Surely not, but it was the same motion.
That first effort was needed to free the casket from the earth beneath. The second would be the tricky one; more a power clean than a deadlift. He dropped low, rocked even lower. He exploded upward, jerked his hands toward his chin. As the head of the casket moved upward, Schwartz let go, dropped his hips, maneuvered his hands and shoulder, just barely, beneath the casket’s bottom. Then it was a matter of walking it up to vertical, letting it tip over and lean, almost upright, against the far side of the hole. A little rain was falling. It wasn’t a ceremonious procedure—he could feel Affenlight’s body sliding inside the box—but at least it was getting done.
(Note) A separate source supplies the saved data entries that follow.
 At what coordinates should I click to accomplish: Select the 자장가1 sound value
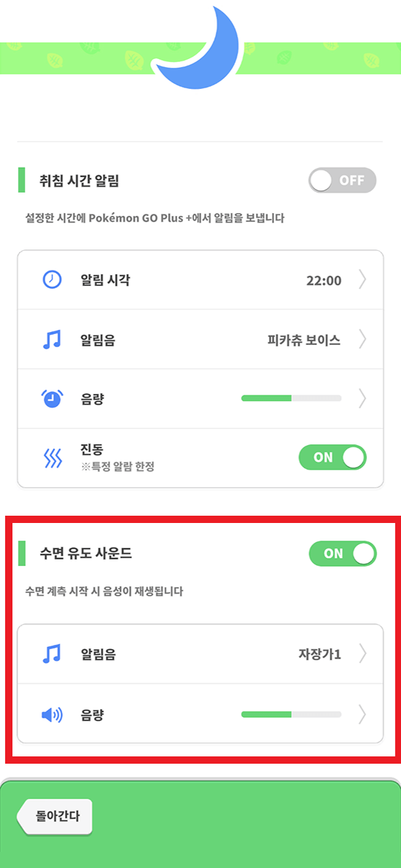click(x=319, y=655)
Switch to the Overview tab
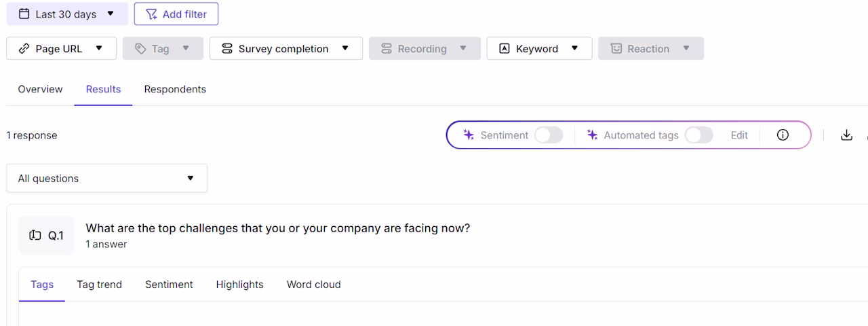The image size is (868, 326). (x=40, y=89)
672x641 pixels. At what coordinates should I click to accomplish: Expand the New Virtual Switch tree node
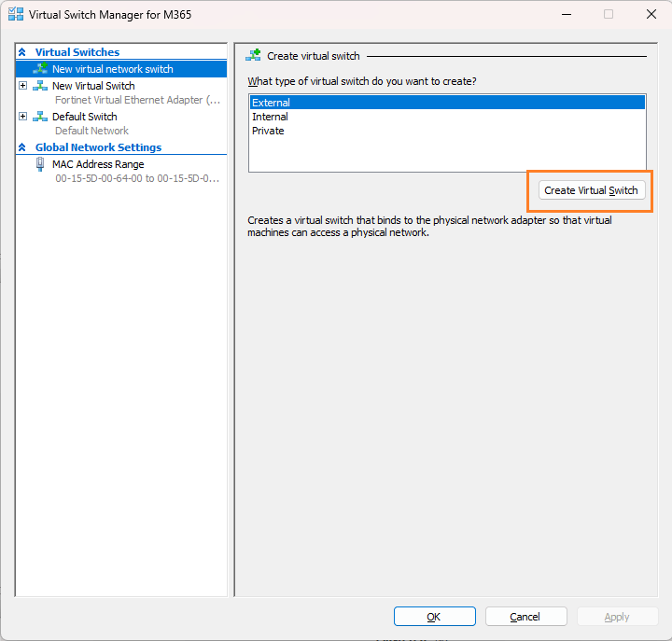[23, 86]

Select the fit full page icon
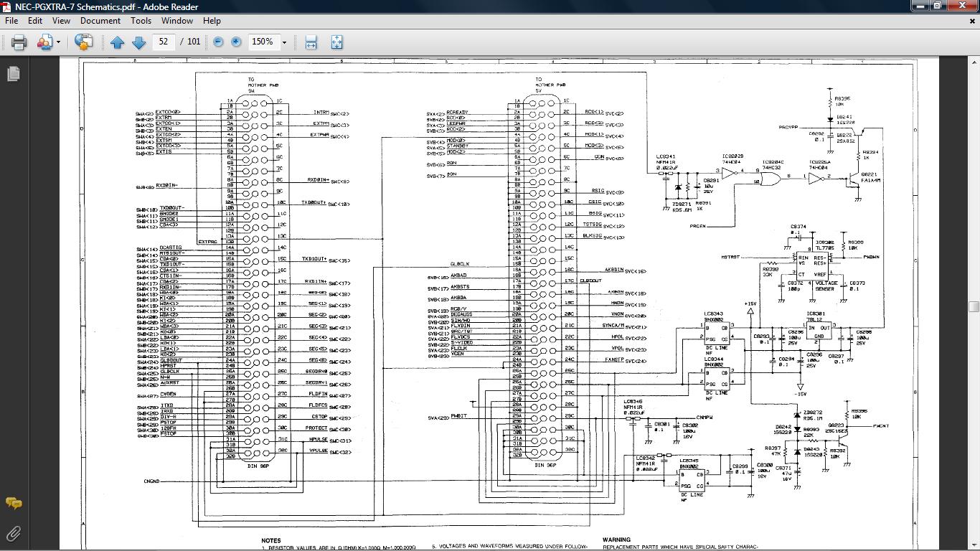(x=336, y=42)
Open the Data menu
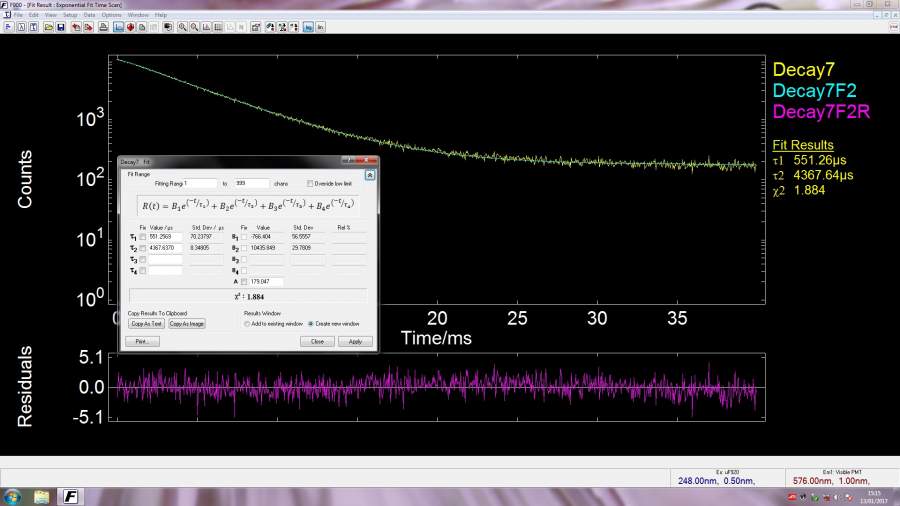The image size is (900, 506). click(90, 15)
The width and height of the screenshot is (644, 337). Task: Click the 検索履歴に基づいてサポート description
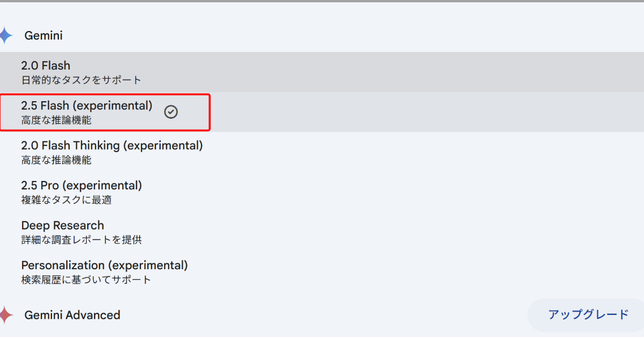coord(86,279)
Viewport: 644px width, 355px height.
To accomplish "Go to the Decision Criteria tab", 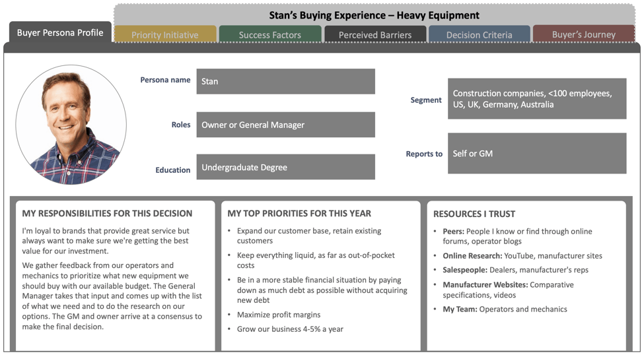I will tap(479, 35).
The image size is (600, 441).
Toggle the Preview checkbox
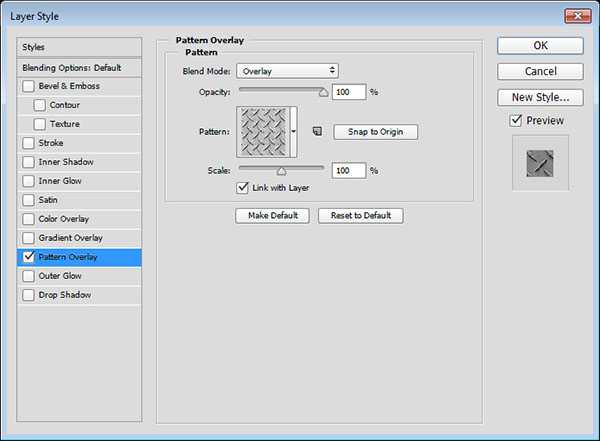click(x=516, y=121)
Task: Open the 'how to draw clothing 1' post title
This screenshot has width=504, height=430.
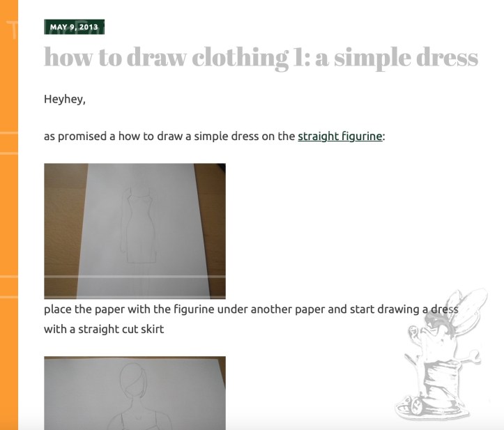Action: [x=261, y=57]
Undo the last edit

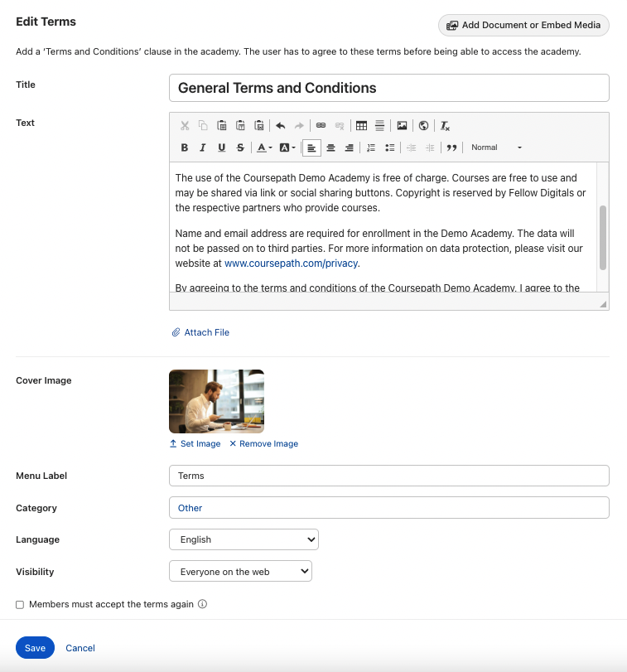point(280,126)
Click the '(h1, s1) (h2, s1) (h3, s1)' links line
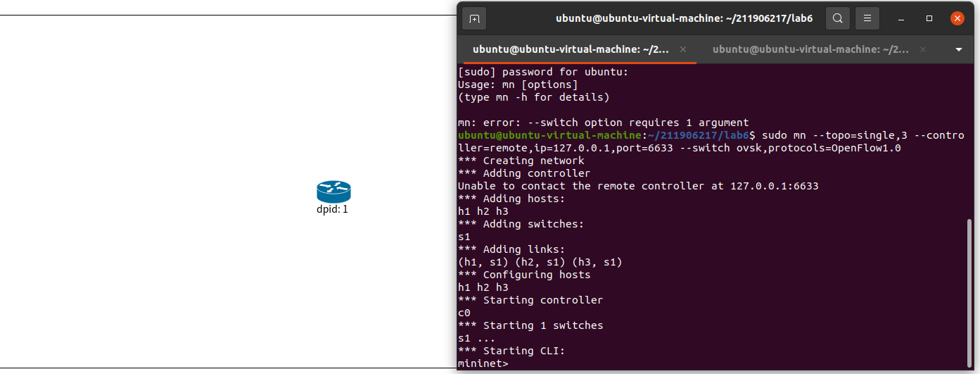Screen dimensions: 980x374 click(x=540, y=262)
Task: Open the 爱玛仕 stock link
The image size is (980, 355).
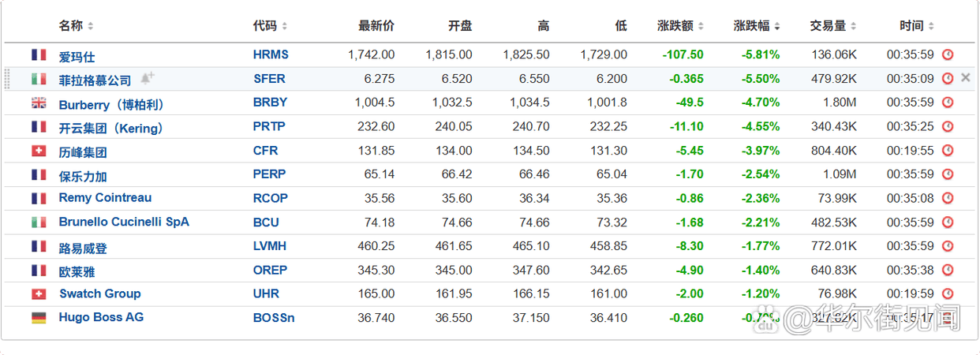Action: (x=77, y=56)
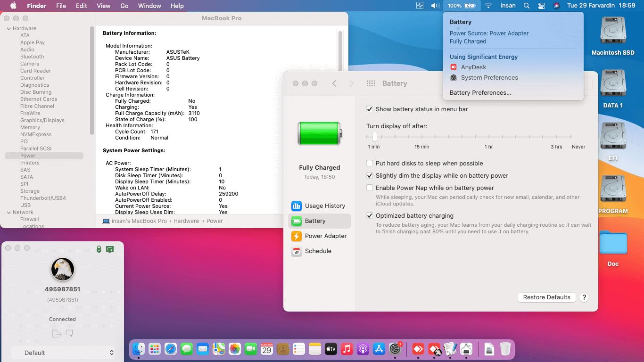Uncheck Show battery status in menu bar
Screen dimensions: 644x362
point(370,109)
Henry and Pella and Owen grabbed hold of the casket’s handles from above. They pulled from above while he tried to push from below. He’d imagined this part would be easier, but his friends weren’t strong, and their footing on the wet grass was poor. The casket moved inch by inch, and he bore its weight from below. “On three,” he said. “Owen, count.” And as Owen counted Schwartz got down as low as possible, grunted, gave a last Olympian shove. Henry and Pella and Owen stumbled backward. The casket slid over the lip of the grave and, now upside down, settled beside the hill of dirt they’d made.
The rain had slowed again. Schwartz dug in his equipment bag for the sanitary gear he’d brought—facemasks, nose plugs, elbow-length rubber gloves. He handed a set of gear to Henry. Pella and Owen dragged Contango off to the opposite side of the cemetery. Mike could hear her laughter ring through the darkness; it sounded a bit hectic, but not worryingly so. He was glad she’d finally gotten drunk.
He reached a rubber glove into the cooler and produced two cans of beer, handed one to Henry. They drained them at a long slow gulp.